Saturday, May 16, 2020

Saturday scenery: masked city


We not only wear masks ourselves around here; our icons wear them. If your cultural competence needs a prompt as much as mine, that's Tony Bennet belting out "I Left My Heart in San Francisco" in front of the Fairmont Hotel.

Most of us believe the science. And many of us would happily inconvenience ourselves to follow where it leads us.
Wearing masks is really important for reducing coronavirus transmission. A study by a team of five researchers out of Hong Kong and several European universities calculates that if 80 percent of a population can be persuaded to don masks, that would cut transmission levels to one-twelfth of what you’d have in a mask-less society. Widespread use of masks is likely part of the reason Japan’s coronavirus outbreak has been mild thus far, and grassroots mobilization starting with masks is almost universally seen as part of the Hong Kong success story.

For the broad population, the key fact is that while wearing a mask does little to protect the wearer from the risk of getting infected, it does a lot to prevent the risk that the wearer spreads the virus to other people. Consequently, an interdisciplinary Yale team featuring biologists, medical doctors, economists, and public health specialists calculates that “the benefits of each additional cloth mask worn by the public are conservatively in the $3,000-$6,000 range due to their impact in slowing the spread of the virus.” And the benefits of professional-grade masks for health care workers may be even higher.

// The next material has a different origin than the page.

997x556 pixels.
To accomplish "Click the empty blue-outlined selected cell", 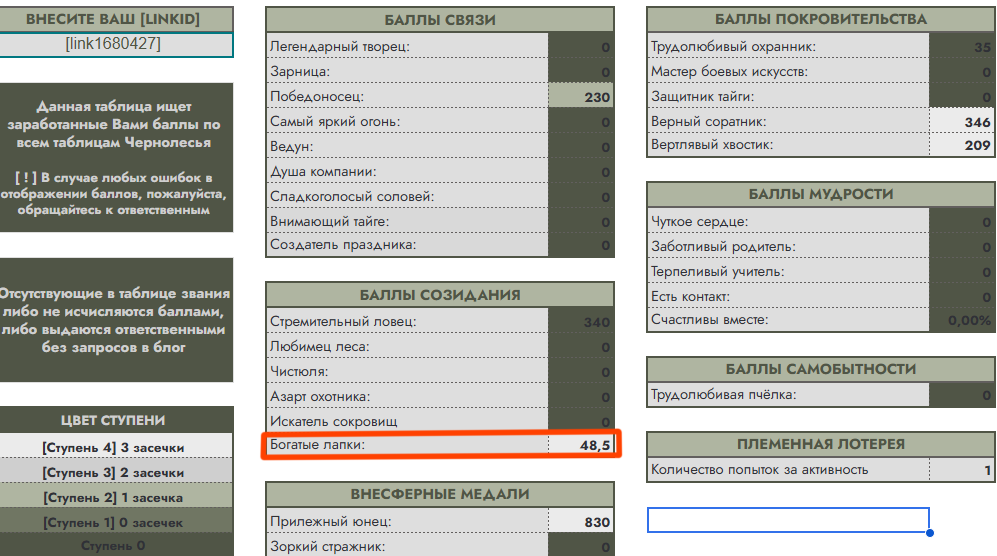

Rogue street artists who have had a field day decorating our boarded up storefronts offer their own cultural commentary. Their ambiguous tribute seems fitting now that masks have become a symbol of partisan division. Trump thinks he might be un-manned by wearing a mask. Not so; he's a pathetic specimen with or without one.


Marni Sweetland photo
I wear a buff when running, pulling it up when I see other runners coming. If the parks remain as crowded as they are now, I'll become used to breathing through it. I wear a mask when Walking San Francisco unless there is no one in sight. I guess I'll be wearing a mask for the next 18 months.